TASK INSTRUCTIONS.
Reproduce the stretch of the material from the line containing "You are a computer-use agent. The width" through the line containing "[x=631, y=226]", both included. Swap "Instruction" for "Command" and leave everything else unchanged.

DATASET ROWS.
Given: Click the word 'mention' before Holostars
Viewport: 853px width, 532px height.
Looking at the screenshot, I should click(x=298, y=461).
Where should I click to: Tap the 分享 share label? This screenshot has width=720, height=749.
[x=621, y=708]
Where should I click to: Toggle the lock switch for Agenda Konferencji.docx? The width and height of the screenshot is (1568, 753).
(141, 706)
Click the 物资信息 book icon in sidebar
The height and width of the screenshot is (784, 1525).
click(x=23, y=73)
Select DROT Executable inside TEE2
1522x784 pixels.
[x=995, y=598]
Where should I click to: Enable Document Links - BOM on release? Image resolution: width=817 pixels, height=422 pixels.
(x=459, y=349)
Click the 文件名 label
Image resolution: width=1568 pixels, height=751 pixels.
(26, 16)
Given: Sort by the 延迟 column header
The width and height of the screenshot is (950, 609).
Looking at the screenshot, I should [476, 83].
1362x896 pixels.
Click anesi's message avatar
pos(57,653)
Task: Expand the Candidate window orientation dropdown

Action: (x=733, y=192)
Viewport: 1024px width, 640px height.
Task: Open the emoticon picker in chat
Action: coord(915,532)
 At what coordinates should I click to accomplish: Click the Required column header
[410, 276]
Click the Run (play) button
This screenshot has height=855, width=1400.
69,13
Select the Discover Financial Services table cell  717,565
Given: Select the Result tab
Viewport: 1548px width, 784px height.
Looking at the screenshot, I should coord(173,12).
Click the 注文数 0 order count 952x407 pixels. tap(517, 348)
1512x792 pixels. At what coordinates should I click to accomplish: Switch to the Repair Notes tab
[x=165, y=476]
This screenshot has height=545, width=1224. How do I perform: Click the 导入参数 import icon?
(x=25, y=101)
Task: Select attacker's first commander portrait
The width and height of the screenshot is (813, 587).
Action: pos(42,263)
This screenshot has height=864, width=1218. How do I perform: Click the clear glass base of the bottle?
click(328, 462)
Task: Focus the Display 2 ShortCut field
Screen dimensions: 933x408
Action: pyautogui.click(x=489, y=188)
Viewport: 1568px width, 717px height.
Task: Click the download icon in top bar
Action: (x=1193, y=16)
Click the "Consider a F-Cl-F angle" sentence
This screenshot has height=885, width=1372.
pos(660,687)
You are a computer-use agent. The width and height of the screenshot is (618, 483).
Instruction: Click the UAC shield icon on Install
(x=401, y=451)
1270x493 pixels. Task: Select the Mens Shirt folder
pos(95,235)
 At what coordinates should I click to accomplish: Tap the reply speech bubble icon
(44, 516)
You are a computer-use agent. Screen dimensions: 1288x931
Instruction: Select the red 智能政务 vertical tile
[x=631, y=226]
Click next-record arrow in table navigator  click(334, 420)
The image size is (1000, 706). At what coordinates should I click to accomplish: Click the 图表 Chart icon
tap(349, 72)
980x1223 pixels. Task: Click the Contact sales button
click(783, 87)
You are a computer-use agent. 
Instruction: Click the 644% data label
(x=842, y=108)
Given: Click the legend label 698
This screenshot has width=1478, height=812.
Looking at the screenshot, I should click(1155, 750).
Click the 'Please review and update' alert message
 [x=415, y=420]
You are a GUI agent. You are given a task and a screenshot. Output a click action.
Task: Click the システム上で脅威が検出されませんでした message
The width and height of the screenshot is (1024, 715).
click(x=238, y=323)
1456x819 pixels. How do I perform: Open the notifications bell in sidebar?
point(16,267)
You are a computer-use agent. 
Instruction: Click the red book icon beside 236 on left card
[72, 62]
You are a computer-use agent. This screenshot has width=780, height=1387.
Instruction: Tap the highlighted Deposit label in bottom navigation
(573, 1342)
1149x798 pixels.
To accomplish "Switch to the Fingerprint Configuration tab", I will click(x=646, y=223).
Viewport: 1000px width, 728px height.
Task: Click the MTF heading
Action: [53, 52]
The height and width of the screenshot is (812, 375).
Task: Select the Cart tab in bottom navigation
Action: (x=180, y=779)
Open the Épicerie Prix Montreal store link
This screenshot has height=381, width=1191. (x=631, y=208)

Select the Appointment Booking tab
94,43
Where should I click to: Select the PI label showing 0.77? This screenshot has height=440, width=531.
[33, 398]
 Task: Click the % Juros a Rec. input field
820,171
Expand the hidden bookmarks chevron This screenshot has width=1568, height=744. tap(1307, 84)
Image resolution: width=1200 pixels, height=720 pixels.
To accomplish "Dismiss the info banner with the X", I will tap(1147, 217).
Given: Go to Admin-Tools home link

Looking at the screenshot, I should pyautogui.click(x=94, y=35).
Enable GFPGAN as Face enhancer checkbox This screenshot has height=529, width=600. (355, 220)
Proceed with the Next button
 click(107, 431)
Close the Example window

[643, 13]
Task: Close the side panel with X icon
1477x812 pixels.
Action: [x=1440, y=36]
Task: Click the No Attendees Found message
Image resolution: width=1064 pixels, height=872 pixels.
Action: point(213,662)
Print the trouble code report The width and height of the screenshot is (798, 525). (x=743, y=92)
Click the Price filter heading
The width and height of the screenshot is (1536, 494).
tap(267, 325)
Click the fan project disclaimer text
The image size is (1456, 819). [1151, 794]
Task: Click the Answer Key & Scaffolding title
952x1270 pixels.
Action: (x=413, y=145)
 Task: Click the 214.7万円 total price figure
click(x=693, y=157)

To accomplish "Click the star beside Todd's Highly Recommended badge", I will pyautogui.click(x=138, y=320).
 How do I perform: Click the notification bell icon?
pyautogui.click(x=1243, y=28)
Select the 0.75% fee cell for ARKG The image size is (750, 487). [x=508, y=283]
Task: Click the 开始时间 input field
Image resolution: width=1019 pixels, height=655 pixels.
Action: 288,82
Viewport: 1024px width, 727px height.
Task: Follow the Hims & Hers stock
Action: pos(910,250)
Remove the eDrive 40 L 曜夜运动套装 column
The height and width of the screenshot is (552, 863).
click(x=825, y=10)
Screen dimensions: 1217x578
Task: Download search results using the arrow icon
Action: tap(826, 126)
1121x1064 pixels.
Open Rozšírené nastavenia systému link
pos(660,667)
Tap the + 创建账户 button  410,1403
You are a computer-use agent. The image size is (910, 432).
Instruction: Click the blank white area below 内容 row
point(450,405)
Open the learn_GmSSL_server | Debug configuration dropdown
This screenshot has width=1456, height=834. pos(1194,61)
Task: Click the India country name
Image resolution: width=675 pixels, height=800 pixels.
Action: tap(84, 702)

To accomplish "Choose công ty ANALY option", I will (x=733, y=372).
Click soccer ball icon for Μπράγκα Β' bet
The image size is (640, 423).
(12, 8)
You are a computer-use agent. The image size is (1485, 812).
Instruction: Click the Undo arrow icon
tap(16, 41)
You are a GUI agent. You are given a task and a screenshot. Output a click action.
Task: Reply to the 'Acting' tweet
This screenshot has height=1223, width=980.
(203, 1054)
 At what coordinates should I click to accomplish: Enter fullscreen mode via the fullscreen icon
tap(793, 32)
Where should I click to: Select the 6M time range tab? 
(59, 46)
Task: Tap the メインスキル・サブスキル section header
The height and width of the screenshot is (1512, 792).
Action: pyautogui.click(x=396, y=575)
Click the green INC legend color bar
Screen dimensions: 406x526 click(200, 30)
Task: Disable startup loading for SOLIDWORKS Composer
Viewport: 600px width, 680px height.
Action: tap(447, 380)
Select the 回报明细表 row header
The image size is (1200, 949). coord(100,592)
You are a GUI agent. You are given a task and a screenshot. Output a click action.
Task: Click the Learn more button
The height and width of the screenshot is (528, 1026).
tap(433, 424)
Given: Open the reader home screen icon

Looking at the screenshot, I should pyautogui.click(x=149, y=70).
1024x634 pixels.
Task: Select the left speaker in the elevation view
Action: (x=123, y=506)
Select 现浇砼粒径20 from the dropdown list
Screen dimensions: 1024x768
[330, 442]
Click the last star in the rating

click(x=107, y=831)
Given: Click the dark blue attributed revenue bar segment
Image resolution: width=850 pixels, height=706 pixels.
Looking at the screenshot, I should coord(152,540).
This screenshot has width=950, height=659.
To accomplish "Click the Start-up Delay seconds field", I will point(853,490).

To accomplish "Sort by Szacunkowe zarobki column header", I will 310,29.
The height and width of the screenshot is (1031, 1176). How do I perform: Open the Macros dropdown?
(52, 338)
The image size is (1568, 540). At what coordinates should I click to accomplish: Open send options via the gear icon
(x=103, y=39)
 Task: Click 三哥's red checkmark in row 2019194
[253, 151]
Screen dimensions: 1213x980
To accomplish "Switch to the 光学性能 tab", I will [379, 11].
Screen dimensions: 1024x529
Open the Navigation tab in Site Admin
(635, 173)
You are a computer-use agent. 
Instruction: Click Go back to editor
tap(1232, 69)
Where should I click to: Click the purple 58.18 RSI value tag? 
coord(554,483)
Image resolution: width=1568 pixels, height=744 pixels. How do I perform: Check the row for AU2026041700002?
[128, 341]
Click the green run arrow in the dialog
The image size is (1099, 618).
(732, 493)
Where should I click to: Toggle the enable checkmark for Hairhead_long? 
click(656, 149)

ANSWER TO THE EXERCISE.
You are a computer-use agent. The width and height of the screenshot is (618, 483).
Command: Click the UAC shield icon on Install
(x=401, y=451)
1270x493 pixels. Task: Select the Mens Shirt folder
pos(95,235)
 At what coordinates should I click to accomplish: Tap the reply speech bubble icon
(44, 516)
You are a computer-use agent. Screen dimensions: 1288x931
Command: Select the red 智能政务 vertical tile
[x=631, y=226]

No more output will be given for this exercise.